Silver Grove is a home rule-class city along the Ohio River in Campbell County, Kentucky, in the United States. The population was 1,154 at the 2020 census.

==History==
Silver Grove is a railroad town founded in 1911 for the Chesapeake and Ohio Railway. In 1914, a newspaper described it as a modern town, because it boasted electric lights, an urban water and sewer system, a modernized fire department, a school, and a spacious park. In 1948, C&O wanted out of the city. In 1951, Gerald Losey was selected as the first mayor.

==Geography==
Silver Grove is located in northeastern Campbell County on the south bank of the Ohio River. Kentucky Route 8 passes through the city, leading northwest (downstream) along the river 8 mi to Dayton and southeast 32 mi to Augusta. Downtown Cincinnati, Ohio, is 10 mi to the northwest via Interstate 471.
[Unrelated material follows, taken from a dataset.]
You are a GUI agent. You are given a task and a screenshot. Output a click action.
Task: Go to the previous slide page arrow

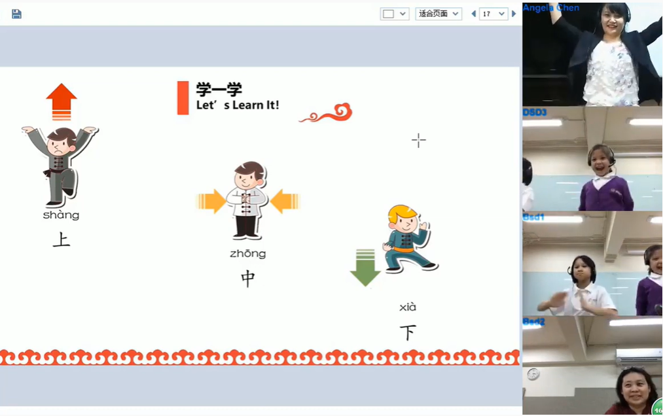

According to the United States Census Bureau, Silver Grove has a total area of 4.3 km2, of which 2.9 km2 is land and 1.4 km2, or 31.61%, is water.

==Demographics==

As of the census of 2010, there were 1,102 people, 417 households, and 260 families residing in the city. The population density was 999.8 PD/sqmi. There were 496 housing units at an average density of 408.1 /sqmi. The racial makeup of the city was 98% White, 0.1% African American, 0.1% Asian, 0.4% from other races, and 1.5% from two or more races. Hispanic or Latino of any race were 0.2% of the population.

There were 417 households, out of which 31.4% had children under the age of 18 living with them, 42.2% were married couples living together, 11.5% had a female householder with no husband present, and 37.6% were non-families. 30.2% of all households were made up of individuals, and 6.71% had someone living alone who was 65 years of age or older. The average household size was 2.63 and the average family size was 3.31.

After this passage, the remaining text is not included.